静岡県掛川市。ここに、初代・紀伊田辺藩主であった安藤直次(あんどうなおつぐ)が治めた、遠江国掛川城がある。
安藤直次(1555―1635)は家康の側近として初期の幕政を取り仕切った。徳川頼宣付の家老に任ぜられ、駿河国の政権への参画や、大坂の陣においては年少であった頼宣に代わって軍を率いるなど徳川家と深い関係にあり、1600年から1616年まで幕府老中を務めている。1617年に遠江国掛川城主となり、1619年、頼宣が紀伊国和歌山城に移る際、紀州藩付家老として掛川を後にし、紀伊国田辺城と3万8千石の所領を与えられるなど、頼宣から厚い信任を受けたという。その後、安藤家は明治維新を迎えるまで18代に渡り、紀伊国田辺藩を治めた。
掛川城は、1854年の安政東海地震で天守を含む建物の大半が倒壊。天守は再建されずにいた。平成になった1994年、掛川市在住の個人や企業の寄付を通じ再建。秋田県産のヒバを用いた日本初の木造復元天守で、当時の図面を使い、材料や工法に沿い忠実に復元されている。一般開放されており筆者も訪れた。木造の味わいがあり、急な階段が歴史の重みを感じさせた。
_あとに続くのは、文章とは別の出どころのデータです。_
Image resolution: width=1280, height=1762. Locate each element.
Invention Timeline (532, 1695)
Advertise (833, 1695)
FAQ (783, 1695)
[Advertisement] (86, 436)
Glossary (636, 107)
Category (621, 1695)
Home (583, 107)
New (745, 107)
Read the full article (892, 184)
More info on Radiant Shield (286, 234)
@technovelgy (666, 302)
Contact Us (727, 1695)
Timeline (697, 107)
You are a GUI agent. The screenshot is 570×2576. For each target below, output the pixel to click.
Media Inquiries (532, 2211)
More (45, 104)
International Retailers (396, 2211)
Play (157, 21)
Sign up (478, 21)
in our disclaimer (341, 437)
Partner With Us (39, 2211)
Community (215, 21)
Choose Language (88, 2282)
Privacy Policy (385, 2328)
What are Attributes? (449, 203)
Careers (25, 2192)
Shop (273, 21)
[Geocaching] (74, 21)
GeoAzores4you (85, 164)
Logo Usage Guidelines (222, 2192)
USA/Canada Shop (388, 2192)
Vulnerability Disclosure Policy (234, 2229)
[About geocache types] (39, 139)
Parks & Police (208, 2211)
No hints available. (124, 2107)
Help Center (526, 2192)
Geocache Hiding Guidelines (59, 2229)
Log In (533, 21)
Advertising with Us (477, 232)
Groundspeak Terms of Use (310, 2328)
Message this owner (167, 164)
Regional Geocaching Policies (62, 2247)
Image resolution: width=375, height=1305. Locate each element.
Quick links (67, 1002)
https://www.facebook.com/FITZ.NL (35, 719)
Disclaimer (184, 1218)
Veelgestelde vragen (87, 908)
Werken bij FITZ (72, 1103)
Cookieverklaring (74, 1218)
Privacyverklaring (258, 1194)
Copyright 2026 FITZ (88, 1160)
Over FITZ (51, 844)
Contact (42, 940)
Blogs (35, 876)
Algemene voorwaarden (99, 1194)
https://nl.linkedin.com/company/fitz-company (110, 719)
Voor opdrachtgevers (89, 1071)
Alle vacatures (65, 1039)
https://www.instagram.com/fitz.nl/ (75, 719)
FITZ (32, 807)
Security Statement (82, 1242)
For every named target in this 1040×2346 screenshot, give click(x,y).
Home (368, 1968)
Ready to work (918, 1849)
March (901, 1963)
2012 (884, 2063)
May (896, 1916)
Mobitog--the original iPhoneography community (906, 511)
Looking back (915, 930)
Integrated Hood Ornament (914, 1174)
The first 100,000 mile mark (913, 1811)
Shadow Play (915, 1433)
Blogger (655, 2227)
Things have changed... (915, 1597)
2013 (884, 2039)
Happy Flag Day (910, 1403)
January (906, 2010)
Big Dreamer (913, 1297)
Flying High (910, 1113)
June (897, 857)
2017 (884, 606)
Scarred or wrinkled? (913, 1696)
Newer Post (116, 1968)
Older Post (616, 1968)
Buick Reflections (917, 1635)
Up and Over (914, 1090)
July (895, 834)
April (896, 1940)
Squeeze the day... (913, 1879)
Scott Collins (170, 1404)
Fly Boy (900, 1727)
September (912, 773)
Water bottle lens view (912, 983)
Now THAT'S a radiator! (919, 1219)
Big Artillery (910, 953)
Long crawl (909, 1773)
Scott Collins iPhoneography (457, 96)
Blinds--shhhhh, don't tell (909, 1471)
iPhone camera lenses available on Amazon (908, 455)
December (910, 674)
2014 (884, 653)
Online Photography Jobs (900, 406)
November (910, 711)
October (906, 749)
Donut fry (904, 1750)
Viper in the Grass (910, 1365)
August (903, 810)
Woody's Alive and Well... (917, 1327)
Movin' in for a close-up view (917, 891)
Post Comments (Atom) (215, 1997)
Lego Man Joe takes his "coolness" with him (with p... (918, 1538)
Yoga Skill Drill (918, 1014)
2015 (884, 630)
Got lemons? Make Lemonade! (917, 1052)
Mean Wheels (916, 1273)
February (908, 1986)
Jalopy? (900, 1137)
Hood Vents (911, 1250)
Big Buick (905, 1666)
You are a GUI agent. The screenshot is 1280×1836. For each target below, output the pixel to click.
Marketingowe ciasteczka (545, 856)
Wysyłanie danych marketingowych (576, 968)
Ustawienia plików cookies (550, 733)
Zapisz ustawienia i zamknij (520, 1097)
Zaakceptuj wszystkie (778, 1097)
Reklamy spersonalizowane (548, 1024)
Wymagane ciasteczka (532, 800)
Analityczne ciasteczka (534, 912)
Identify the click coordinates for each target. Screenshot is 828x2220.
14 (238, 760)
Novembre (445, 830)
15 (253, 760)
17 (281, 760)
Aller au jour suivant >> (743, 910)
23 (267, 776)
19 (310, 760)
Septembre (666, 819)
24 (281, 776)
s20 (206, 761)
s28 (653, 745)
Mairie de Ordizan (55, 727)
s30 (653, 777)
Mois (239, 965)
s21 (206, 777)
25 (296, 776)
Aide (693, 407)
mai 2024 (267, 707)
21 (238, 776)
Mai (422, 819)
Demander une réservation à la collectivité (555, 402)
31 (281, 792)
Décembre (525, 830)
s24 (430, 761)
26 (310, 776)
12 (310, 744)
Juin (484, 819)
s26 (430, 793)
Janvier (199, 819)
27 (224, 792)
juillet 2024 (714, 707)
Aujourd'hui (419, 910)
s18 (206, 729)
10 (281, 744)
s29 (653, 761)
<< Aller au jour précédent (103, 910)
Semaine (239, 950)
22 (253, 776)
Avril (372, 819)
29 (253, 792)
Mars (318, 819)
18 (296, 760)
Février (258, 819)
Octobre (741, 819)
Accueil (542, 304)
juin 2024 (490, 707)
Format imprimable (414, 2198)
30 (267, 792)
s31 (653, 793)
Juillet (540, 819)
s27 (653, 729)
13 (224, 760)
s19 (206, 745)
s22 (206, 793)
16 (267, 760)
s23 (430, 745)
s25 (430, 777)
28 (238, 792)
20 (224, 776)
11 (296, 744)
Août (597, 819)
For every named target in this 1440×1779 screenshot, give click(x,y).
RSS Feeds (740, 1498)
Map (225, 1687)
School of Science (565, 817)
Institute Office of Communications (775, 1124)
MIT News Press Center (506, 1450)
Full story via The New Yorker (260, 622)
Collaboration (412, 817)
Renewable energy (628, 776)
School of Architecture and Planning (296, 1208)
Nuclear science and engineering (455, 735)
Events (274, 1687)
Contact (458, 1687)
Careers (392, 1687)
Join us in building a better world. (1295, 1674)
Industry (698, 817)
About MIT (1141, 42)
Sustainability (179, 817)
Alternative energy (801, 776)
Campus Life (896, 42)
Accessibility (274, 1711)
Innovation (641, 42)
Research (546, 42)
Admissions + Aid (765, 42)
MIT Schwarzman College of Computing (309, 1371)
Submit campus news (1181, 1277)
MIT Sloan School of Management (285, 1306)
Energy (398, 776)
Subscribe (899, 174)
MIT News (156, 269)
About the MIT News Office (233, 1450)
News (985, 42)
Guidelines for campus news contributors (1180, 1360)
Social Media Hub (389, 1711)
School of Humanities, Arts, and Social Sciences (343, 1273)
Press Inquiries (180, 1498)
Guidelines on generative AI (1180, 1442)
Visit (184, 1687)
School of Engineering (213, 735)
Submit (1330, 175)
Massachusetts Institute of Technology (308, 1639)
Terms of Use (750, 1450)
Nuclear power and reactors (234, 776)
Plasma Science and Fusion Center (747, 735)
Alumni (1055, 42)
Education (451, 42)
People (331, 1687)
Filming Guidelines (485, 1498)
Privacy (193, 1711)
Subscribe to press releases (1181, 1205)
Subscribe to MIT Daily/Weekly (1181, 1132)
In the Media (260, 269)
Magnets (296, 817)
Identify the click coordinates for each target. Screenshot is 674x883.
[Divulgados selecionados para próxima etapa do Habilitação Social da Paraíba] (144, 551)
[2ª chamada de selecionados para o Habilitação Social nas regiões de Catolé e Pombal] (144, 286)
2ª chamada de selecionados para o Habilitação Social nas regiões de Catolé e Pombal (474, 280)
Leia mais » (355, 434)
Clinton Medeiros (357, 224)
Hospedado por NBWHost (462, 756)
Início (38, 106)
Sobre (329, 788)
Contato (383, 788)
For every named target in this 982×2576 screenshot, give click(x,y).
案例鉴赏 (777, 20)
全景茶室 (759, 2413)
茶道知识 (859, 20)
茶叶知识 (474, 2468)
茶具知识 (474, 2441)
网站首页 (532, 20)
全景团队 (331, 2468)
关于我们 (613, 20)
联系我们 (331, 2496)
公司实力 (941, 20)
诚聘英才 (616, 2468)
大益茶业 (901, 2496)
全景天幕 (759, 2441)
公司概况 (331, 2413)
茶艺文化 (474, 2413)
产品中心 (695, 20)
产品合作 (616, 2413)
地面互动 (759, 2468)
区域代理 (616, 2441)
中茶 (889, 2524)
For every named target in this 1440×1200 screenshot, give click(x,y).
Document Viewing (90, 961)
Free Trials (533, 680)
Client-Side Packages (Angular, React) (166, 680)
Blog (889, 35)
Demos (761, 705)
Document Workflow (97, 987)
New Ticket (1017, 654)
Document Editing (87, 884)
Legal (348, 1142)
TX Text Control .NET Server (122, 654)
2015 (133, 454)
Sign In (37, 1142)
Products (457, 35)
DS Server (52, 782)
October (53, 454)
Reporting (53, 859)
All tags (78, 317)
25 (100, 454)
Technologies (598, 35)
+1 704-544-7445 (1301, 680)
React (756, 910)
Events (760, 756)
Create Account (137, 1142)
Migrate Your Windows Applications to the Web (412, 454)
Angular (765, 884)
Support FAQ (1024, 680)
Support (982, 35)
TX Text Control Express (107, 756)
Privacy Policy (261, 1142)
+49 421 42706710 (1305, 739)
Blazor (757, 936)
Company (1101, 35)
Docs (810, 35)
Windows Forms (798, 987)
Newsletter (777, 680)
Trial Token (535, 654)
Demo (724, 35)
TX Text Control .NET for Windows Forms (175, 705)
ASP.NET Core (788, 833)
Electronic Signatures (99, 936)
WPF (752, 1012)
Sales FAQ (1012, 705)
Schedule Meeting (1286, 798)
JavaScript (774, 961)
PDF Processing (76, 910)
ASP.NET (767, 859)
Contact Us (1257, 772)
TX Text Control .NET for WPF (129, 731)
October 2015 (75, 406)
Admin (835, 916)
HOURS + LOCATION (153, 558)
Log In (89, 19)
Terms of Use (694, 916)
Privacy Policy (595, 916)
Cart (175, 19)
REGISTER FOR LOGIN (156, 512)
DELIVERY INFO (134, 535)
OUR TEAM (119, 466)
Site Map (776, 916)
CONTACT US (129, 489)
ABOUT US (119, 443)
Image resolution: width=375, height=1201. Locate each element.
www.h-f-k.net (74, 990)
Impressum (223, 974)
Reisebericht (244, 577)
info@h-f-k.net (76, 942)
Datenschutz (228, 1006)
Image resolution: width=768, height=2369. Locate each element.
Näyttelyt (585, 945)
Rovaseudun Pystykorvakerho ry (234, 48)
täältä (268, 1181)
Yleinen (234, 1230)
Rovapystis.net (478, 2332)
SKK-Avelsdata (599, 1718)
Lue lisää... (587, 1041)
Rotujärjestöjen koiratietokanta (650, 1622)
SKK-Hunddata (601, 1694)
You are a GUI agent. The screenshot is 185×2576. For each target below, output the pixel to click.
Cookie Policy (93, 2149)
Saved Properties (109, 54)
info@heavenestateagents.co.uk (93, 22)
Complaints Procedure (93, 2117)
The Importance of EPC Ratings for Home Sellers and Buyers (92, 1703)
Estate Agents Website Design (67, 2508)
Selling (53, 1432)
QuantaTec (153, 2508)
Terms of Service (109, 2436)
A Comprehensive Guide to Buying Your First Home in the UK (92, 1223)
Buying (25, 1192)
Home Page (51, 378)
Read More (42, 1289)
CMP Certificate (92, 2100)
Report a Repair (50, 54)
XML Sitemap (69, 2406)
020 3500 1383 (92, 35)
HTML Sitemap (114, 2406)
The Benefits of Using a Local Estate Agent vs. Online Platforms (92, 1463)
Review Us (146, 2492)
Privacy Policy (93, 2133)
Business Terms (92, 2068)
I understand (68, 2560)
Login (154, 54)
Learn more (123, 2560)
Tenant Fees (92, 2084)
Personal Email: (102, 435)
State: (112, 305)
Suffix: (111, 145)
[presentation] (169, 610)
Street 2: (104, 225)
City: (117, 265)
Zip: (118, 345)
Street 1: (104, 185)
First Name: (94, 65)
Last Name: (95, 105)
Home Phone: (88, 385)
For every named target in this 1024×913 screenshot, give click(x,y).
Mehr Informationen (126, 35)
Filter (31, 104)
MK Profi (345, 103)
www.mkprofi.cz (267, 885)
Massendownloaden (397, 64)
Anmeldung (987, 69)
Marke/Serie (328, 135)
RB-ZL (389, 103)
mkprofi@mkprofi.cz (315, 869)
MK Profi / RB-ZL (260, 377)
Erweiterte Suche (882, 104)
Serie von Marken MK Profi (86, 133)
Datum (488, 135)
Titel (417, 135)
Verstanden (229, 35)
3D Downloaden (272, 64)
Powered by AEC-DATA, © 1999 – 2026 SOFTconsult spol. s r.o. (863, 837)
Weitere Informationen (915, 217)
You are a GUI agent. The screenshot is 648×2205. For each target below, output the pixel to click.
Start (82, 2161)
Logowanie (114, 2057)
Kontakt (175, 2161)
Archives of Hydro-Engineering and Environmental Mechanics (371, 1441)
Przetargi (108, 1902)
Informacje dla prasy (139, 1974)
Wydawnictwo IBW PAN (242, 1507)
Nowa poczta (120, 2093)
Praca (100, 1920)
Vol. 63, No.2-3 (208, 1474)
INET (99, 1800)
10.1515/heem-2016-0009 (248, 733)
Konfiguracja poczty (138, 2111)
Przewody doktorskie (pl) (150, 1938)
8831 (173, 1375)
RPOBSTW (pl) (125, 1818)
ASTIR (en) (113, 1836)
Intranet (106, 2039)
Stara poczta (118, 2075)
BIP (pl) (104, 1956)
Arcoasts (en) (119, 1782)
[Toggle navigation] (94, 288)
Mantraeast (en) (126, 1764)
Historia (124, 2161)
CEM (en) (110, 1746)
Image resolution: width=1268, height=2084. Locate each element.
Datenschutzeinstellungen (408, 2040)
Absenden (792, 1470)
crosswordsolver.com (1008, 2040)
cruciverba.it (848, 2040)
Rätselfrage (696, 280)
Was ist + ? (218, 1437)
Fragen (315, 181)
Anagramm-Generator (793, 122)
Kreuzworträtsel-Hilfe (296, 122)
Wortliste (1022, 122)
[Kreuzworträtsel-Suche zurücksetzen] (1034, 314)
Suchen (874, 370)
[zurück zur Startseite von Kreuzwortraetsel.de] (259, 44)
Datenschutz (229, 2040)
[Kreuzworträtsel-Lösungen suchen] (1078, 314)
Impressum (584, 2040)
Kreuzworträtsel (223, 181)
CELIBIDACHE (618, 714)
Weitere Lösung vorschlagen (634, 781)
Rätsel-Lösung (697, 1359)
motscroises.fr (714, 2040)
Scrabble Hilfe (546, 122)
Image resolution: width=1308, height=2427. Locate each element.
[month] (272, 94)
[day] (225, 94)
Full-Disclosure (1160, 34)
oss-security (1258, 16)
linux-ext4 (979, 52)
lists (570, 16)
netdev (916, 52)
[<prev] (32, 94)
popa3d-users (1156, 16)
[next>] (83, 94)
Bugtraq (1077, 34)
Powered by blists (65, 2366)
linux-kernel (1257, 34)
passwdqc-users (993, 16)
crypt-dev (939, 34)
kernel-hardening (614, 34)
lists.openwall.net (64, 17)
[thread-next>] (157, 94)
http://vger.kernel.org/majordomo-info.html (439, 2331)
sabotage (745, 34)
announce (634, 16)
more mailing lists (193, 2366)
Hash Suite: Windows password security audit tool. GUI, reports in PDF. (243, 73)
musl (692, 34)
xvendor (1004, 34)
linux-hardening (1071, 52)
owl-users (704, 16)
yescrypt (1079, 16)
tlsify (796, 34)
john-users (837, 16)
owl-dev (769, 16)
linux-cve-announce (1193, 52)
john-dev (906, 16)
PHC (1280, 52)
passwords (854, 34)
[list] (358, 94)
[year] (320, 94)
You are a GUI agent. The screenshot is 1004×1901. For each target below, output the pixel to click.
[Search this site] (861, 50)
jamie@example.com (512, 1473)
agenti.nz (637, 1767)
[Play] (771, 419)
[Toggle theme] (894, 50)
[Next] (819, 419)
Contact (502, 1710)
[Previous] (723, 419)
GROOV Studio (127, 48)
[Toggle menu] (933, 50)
周辺の市街地では景観への配慮による電柱の地中化整備など、天守の再建を機に城下町としての観光資源化も進む。奇遇にも、かつて紀伊国田辺城があったとされる田辺市上屋敷周辺の県道210号や29号でも同様の整備がされており、街の雰囲気が掛川と酷似しているように思えてならない。安藤直次によるまちづくりの共通点が、掛川と田辺にあるのかもしれない。